Station number: Station name; Layout; Transfers; Location
Total: Current phase; English name; Vietnamese name; Ward (current name after 2025 reform); Former district-level
1: —N/a; Thủ Thiêm; Underground; North–South Express (planned); Thủ Thiêm–Long Thành Light Rail (planned); L10 (planned);; An Phú (Bình Trưng); Thủ Đức
2: —N/a; Bình Khánh; Underground; L10 (planned); An Khánh
3: —N/a; International Hospital; Bệnh viện Quốc tế; Underground; An Lợi Đông (An Khánh)
4: —N/a; Young Pioneer Palace; Cung Thiếu nhi; Underground; Thủ Thiêm (An Khánh)
5: —N/a; Tố Hữu; Underground
6: —N/a; Hàm Nghi; Underground; Bến Nghé (Saigon); District 1
7: 1; Ben Thanh; Underground; L1; L4 (planned); L12 (planned);; Bến Thành
8: 2; Tao Đàn; Underground; L3 (planned)
9: 3; Dân Chủ; Underground; L8 (planned); Xuân Hòa; District 3, District 10
10: 4; Hòa Hưng; Underground; North–South Railway; L8 (planned); L9 (planned);; Nhiêu Lộc, Hòa Hưng
11: 5; Lê Thị Riêng; Underground
12: 6; Phạm Văn Hai; Underground; Tân Sơn Nhất, Tân Hòa, Bảy Hiền; Tân Bình
13: 7; Bảy Hiền; Underground; L5 (planned)
14: 8; Nguyễn Hồng Đào; Underground; Tân Bình
15: 9; Bà Quẹo; Underground; L6 (planned); L9 (planned);; Tân Bình, Tây Thạnh (of the former Tân Phú district)
16: 10; Phạm Văn Bạch; Underground; Tân Sơn, Tây Thạnh (of the former Tân Phú district)
17: 11; Tân Bình; Elevated
18: —N/a; Tân Thới Nhất; Elevated; Tân Thới Nhất (Đông Hưng Thuận); District 12
19: —N/a; Hưng Thuận; Elevated; Đông Hưng Thuận
20: —N/a; An Sương Bus Terminal; Bến xe An Sương; Elevated; Trung Mỹ Tây
21: —N/a; Quảng Đức; Elevated
22: —N/a; Tân Xuân; Elevated; Tân Xuân (Hóc Môn); Hóc Môn
23: —N/a; Bà Triệu; Elevated
24: —N/a; Lý Thường Kiệt; Elevated; Hóc Môn
25: —N/a; Thống Nhất; Elevated; Tân Thới Nhì (Xuân Thới Sơn)
26: —N/a; Tân Thới; Elevated
27: —N/a; Tân Hiệp; Elevated
28: —N/a; An Hạ; Elevated; Tân Phú Trung (Củ Chi); Củ Chi
29: —N/a; District Road 2; Hương lộ 2; Elevated
30: —N/a; Tân Phú Trung; Elevated
31: —N/a; Lê Minh Nhựt; Elevated
32: —N/a; Tân Thông Hội; Elevated; Tân Thông Hội (Củ Chi)
33: —N/a; Trần Văn Chẩm; Elevated
34: —N/a; Huỳnh Văn Cọ; Elevated
35: —N/a; Củ Chi; Elevated; Củ Chi Town (Tân An Hội)
36: —N/a; Củ Chi Hospital; Bệnh viện Củ Chi; Elevated; Tân An Hội
37: —N/a; Nguyễn Thị Rành; Elevated
38: —N/a; Trung Viết; Elevated; Phước Hiệp (Tân An Hội)
39: —N/a; Cây Trôm; Elevated
40: —N/a; Phước Hòa; Elevated
41: —N/a; Phước Thạnh; Elevated; Phước Thạnh (Thái Mỹ)
42: —N/a; Provincial Road 7; Tỉnh lộ 7; Elevated

- Station names in italic are not yet under construction

== Rolling stock ==
The rolling stock has not been announced yet, and in February 2024, German company Siemens was in talks with the government to build urban rail lines, including Ho Chi Minh City Metro Line 2. Line 2 will use electric multiple units.

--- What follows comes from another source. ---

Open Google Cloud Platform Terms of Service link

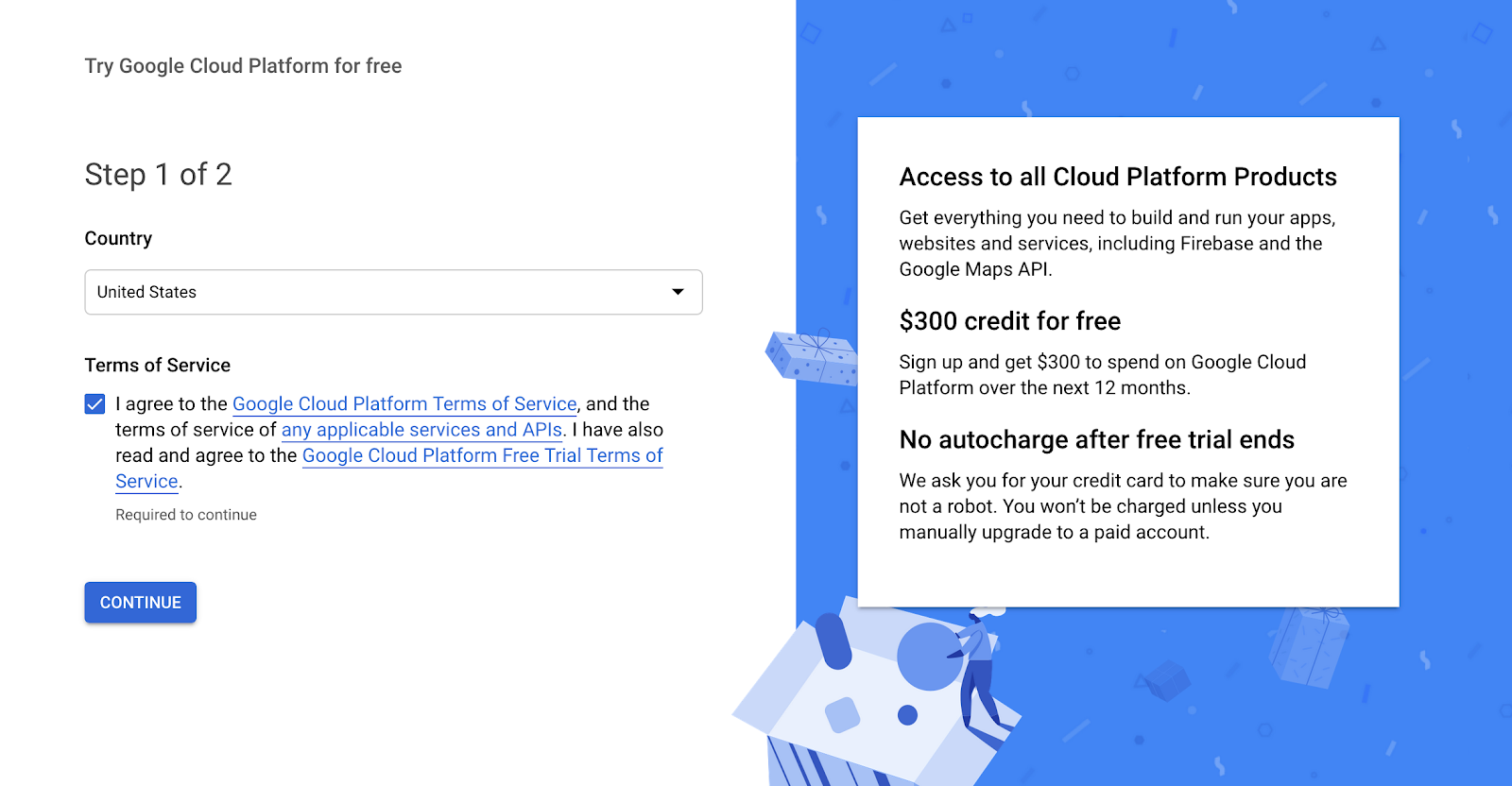click(404, 403)
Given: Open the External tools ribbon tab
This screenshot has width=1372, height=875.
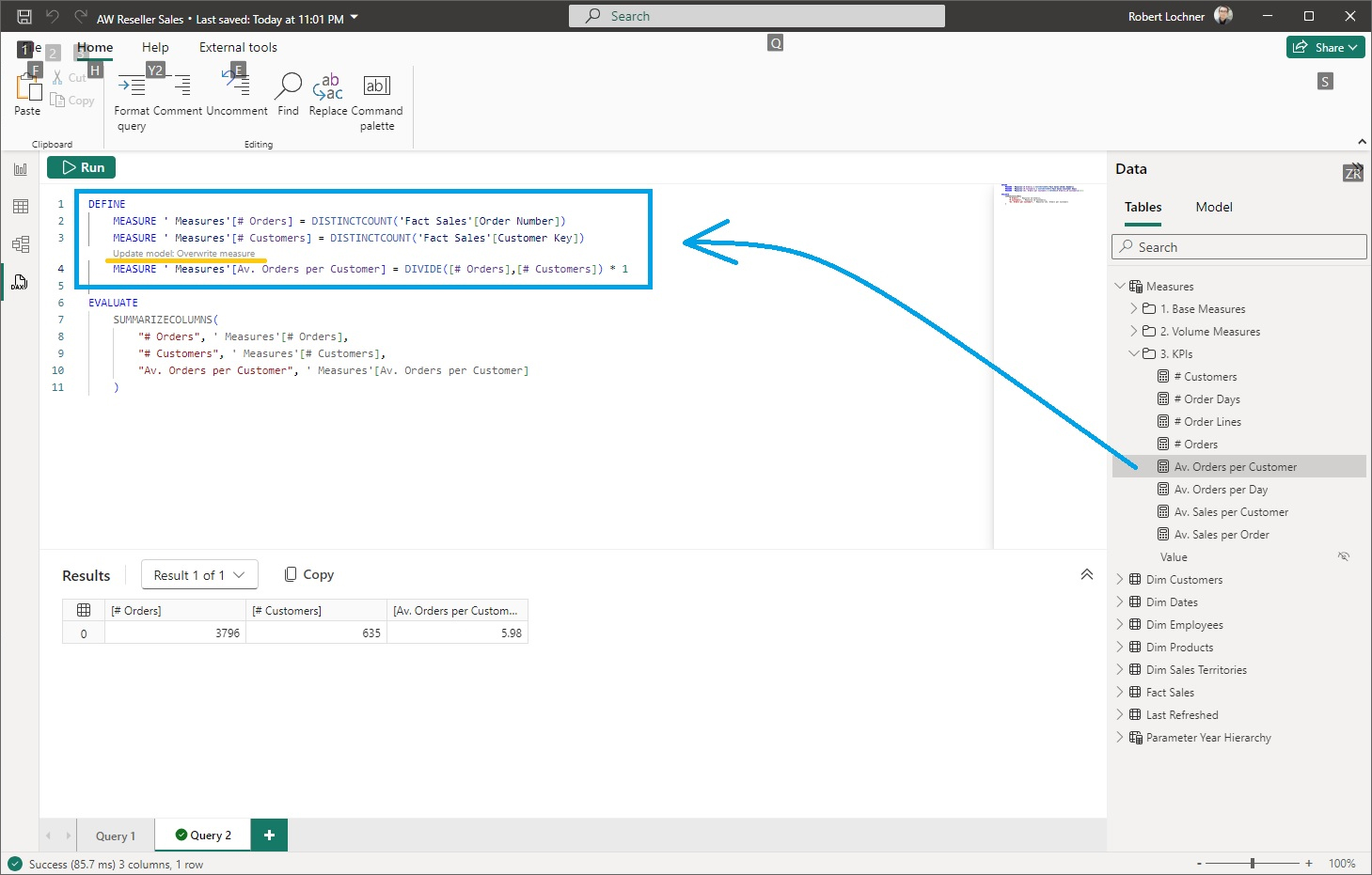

By 2030, it will use 3-car trains, then increase to 6 cars. Each train is 22 m long, 3.15 m wide, and 3.865 m high. Maximum axle load is 16 tons. The design speed is 90 km/h. Maximum operating speed is 80 km/h. The signaling system uses modern technology, ensuring scientific, efficient and safe train operation with automatic train control systems, automatic train monitoring, computer-based interlocking, train speed detection and measurement, data signal transmission, signal display system, depot signaling and interlocking system, disaster warning system and other auxiliary systems.

On April 23, 2026, South Korean manufacturer Hyundai Rotem signed a contract worth 491 billion South Korean won with Vietnam's Thaco Group for the Line 2 project. With this contract, Hyundai Rotem has been selected as the manufacturer of driverless electric trains for Line 2.